**Work instruction**
Your task is to transcribe the entries below exactly, beginning with the line containing "The width and height of the screenshot is (1345, 896)." and ending with the final line, and to add nothing else.

Input material Block Start

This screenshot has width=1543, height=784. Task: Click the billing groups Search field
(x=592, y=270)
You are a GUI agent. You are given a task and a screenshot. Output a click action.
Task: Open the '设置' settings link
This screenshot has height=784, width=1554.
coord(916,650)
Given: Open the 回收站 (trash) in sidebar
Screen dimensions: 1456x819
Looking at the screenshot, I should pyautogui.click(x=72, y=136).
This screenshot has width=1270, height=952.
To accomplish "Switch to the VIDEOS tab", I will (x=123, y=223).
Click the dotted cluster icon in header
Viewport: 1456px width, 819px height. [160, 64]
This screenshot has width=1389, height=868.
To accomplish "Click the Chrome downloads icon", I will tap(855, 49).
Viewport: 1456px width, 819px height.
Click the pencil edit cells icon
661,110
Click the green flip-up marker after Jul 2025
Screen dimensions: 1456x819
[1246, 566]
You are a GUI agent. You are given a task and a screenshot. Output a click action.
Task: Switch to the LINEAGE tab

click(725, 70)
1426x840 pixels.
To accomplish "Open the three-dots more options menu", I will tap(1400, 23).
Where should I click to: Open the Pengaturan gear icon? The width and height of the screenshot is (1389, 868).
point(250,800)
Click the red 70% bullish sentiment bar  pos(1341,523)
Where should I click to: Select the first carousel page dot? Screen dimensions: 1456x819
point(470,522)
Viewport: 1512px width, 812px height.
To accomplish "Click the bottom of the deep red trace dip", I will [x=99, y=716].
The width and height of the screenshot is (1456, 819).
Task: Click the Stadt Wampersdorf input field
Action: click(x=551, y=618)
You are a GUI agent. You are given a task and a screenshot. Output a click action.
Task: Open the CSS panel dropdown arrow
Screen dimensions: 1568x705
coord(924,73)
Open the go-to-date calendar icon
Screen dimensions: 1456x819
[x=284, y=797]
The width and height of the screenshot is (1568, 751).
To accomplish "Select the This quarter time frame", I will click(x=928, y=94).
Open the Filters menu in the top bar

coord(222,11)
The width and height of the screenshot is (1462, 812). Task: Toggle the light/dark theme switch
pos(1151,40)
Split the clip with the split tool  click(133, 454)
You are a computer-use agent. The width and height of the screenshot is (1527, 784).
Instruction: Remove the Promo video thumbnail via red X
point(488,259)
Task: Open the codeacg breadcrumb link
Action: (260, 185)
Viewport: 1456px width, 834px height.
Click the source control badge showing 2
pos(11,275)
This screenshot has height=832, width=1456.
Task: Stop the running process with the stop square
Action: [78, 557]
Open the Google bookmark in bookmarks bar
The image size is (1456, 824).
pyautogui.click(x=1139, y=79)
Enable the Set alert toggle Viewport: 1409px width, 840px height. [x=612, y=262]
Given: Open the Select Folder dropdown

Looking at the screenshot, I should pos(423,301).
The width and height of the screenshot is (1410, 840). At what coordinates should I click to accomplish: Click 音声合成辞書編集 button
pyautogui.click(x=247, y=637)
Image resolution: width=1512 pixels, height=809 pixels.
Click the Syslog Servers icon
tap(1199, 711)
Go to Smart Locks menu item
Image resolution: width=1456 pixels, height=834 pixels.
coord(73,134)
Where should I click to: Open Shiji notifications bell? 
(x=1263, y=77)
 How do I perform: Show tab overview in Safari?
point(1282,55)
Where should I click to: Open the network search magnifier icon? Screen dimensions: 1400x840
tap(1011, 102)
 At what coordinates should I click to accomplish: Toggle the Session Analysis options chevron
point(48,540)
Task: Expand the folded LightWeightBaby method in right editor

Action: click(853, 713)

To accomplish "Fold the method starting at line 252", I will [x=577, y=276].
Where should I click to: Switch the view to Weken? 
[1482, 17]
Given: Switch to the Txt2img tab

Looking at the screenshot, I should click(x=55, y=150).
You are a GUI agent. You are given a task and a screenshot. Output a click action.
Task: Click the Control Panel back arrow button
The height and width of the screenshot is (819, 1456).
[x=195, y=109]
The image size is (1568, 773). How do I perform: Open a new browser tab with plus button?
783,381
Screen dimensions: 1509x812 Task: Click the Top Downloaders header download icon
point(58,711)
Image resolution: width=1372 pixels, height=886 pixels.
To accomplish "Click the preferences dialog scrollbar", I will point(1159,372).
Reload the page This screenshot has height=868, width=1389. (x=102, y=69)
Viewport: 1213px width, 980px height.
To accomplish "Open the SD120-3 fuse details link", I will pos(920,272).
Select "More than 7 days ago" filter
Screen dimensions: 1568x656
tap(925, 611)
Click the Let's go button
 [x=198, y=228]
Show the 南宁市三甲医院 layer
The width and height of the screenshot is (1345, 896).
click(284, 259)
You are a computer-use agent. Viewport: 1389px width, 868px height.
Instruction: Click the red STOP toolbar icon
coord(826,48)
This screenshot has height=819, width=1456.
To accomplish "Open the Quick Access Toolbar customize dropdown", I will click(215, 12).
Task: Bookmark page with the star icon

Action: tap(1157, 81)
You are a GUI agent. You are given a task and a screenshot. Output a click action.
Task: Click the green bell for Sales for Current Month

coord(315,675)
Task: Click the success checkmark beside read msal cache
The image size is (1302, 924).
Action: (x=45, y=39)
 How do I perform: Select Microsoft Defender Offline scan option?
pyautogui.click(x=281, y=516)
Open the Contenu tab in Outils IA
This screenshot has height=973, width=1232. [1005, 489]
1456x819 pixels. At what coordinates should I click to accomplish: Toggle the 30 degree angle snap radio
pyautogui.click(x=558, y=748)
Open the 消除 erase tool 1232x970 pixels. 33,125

Input material Block End

**Solution to this exercise**
The width and height of the screenshot is (1345, 896).
click(284, 259)
You are a computer-use agent. Viewport: 1389px width, 868px height.
Instruction: Click the red STOP toolbar icon
coord(826,48)
This screenshot has height=819, width=1456.
To accomplish "Open the Quick Access Toolbar customize dropdown", I will click(215, 12).
Task: Bookmark page with the star icon

Action: tap(1157, 81)
You are a GUI agent. You are given a task and a screenshot. Output a click action.
Task: Click the green bell for Sales for Current Month

coord(315,675)
Task: Click the success checkmark beside read msal cache
The image size is (1302, 924).
Action: (x=45, y=39)
 How do I perform: Select Microsoft Defender Offline scan option?
pyautogui.click(x=281, y=516)
Open the Contenu tab in Outils IA
This screenshot has height=973, width=1232. [1005, 489]
1456x819 pixels. At what coordinates should I click to accomplish: Toggle the 30 degree angle snap radio
pyautogui.click(x=558, y=748)
Open the 消除 erase tool 1232x970 pixels. 33,125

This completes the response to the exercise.